19、公共意外事件:落物砸伤、水污染事件、水管爆裂、食物中毒、危化物泄漏事件、辐射源泄露、火灾及医用气体事故、压力容器事故、电梯事故、停电事件、通讯故障、网络故障等事件。
20、不在上述分类的其他事件。
(三)药品相关安全(不良)事件(药剂科)。
21、药物事件:医嘱、处方、调剂、给药错误;药物不良反应等
(四)设备相关安全(不良)事件(器械科)。
22、医疗设备相关事件:各种设备本身及辅助装置故障等引起的相关事件。
五、报告方式及要求
各临床科室、病区、部门不再采取单独向相关职能部门报送表格的方式,应按照要求规范上报。上报分为网络报告、书面报告和紧急电话报告三种方式。警告事件和不良事件立即启动紧急电话报告,其他级别利用网络报告或书面报告方式上报。
(一)网络报告:发生(现)不良事件24-48小时内,登陆内网《事件上报系统》, 选择事件分类,认真填写相关表格进行上报。
(二)书面报告:发生(现)不良事件24-48小时内,由于网络障碍,无法通过信息 系统上报时,可采取书面报告方式,填写纸质版相关表格上报至相关职能部门和质量管理办公室。
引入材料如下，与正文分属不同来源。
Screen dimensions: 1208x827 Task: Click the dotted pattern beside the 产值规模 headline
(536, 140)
(三)紧急电话报告:警讯事件应立即启动紧急电话报告程序上报至相关职能部门,相关职能部门接到报告后要及时处置,并上报分管院领导,夜间及节假日应统一上报医院 总值班人员,随后仍需及时通过网络或书面补充报告。
六、医疗安全(不良)事件管理
(一)全员增强风险防范意识,主动上报医疗安全(不良)事件。
各科室要加强员工相关法律法规、各类应急预案的培训和学习,每季度对不良事件进行汇总分析,减少医疗安全(不良)事件的发生。各类人员(医师、护士、药师等)各尽其职,按照职责分别上报不良事件,同时,将发生(现)的不良事件登记至科室《医疗安全(不良)事件登记本》。对已经发生或者可能引起医疗纠纷(事故)的,按照《医疗纠纷(事故)防范、预警与处理规定》等文件要求进行上报处理,并登记至《科室医疗纠纷(预警)登记处理本》。
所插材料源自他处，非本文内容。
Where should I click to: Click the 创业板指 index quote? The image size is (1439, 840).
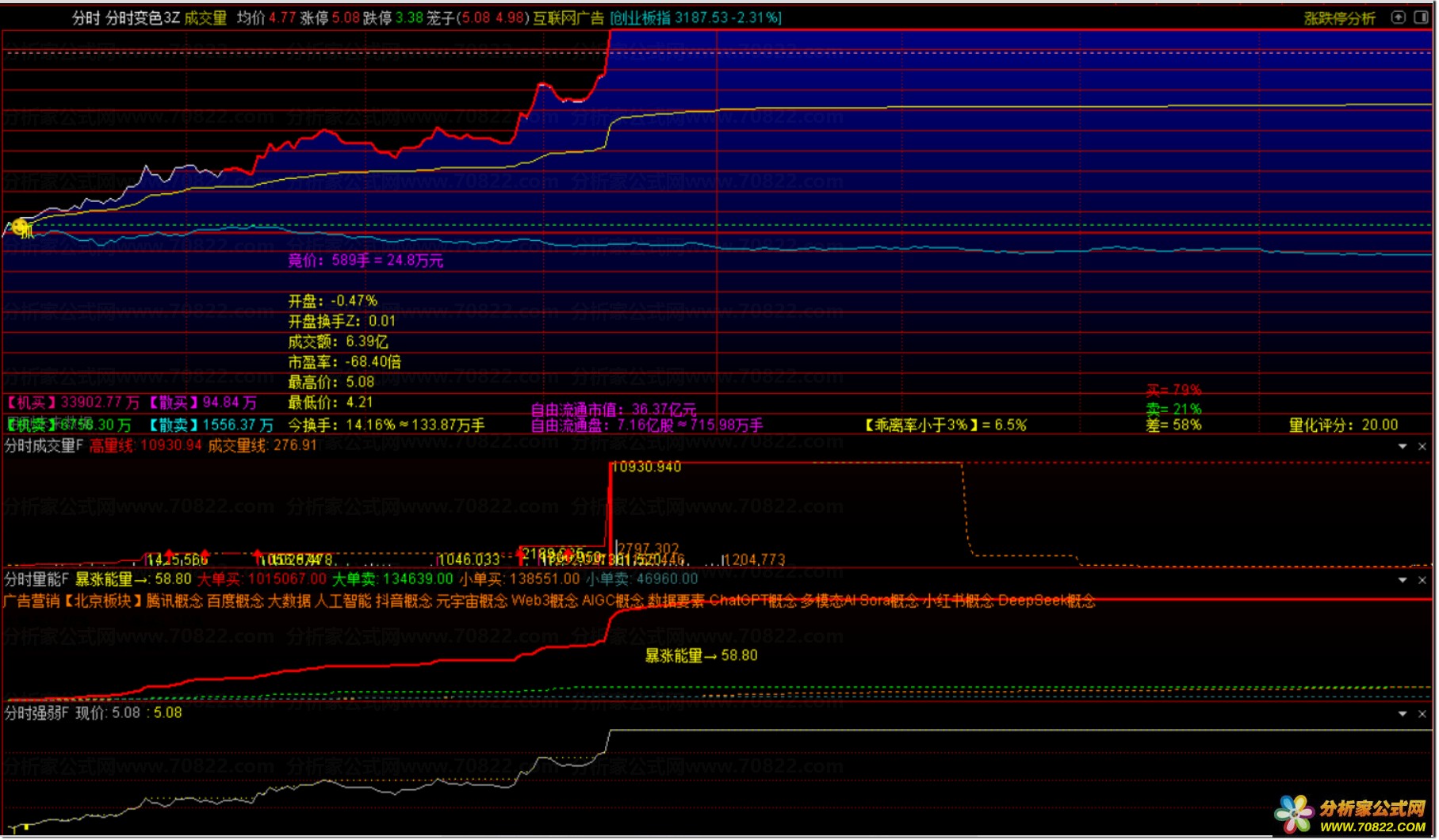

(二)各职能部门加强医疗安全(不良)事件管理,做好督导落实工作。
医疗安全(不良)事件以信息共享为原则,各职能部门通过信息系统后台对相关事件均能适时动态监测,及时确定事件的性质、原因,督促相关科室、病区、部门限期整改,并追踪整改效果,并分别向分管院领导或者上级卫生行政部门不良事件报告系统进行报送工作。同时,每季度对相关不良事件进行汇总、分析,提出管理改进建议。
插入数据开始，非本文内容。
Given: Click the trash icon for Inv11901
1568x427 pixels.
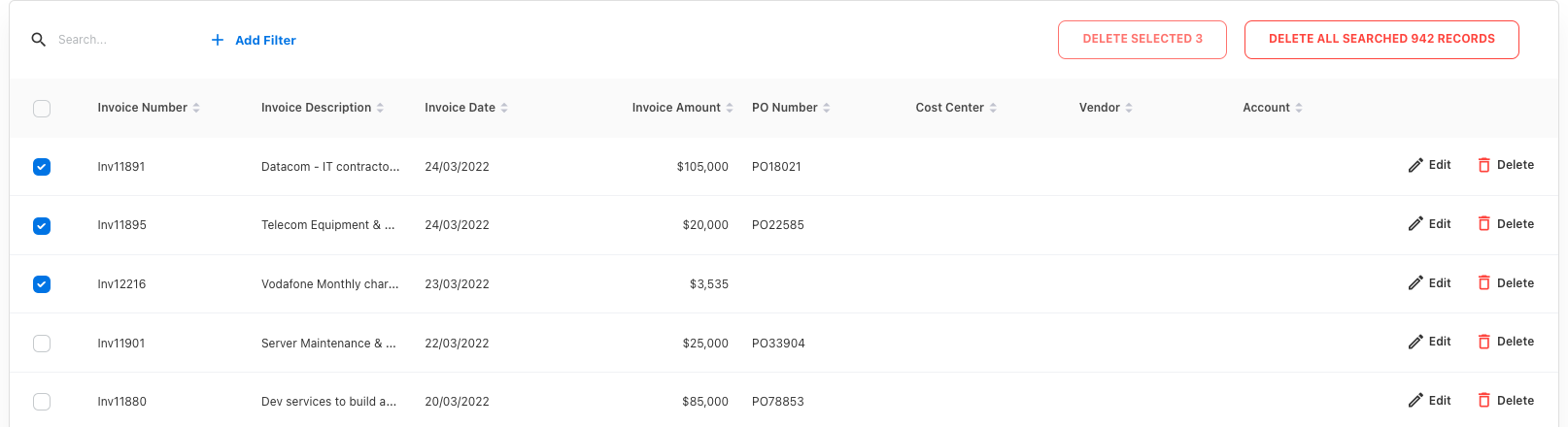Looking at the screenshot, I should coord(1483,342).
(三)实现医疗安全(不良)事件归口管理,规范上报流程。
质量管理办公室负责全院医疗安全(不良)事件的收集、分析、监督管理工作,每季度对全院不良事件进行统一汇总分析,提出管理改进建议,对性质严重、危害大、严重影响患者的医疗安全、发生频率较高的(不良)事件进行分析、追踪,发现质量缺陷,并及时公示分析结果。同时,督导相关职能部门对不良事件的监督管理工作,保证医疗质量安全的持续改进。
(四)建立多部门联席机制,发挥多部门联动作用。
对于不良事件涉及多个职能部门,需要协同解决的,由质量管理办公室牵头召开质量专题会,发挥职能部门共同参与的联动作用,共同研究解决方案。对于涉及医院管理体系、运行机制与规章制度的问题,由质量管理办公室提交医院医疗质量与安全管理委员会,研究修订规章制度,规范医疗行为,降低安全隐患。
七、奖罚机制
(一)医院应保持医疗安全(不良)事件的自愿性、保密性和非惩罚性。鼓励职工主动上报医疗安全(不良)事件,对于主动上报不良事件的当事人或病区给予鼓励。
(二)对于发生医疗安全(不良)事件后瞒报、漏报、谎报、缓报或不采取积极有效措施减少不良事件后果的,医院将按照有关规定处理。
(三)本办法自公布之日起执行,其他各类不良事件管理制度按照此办法修订执行。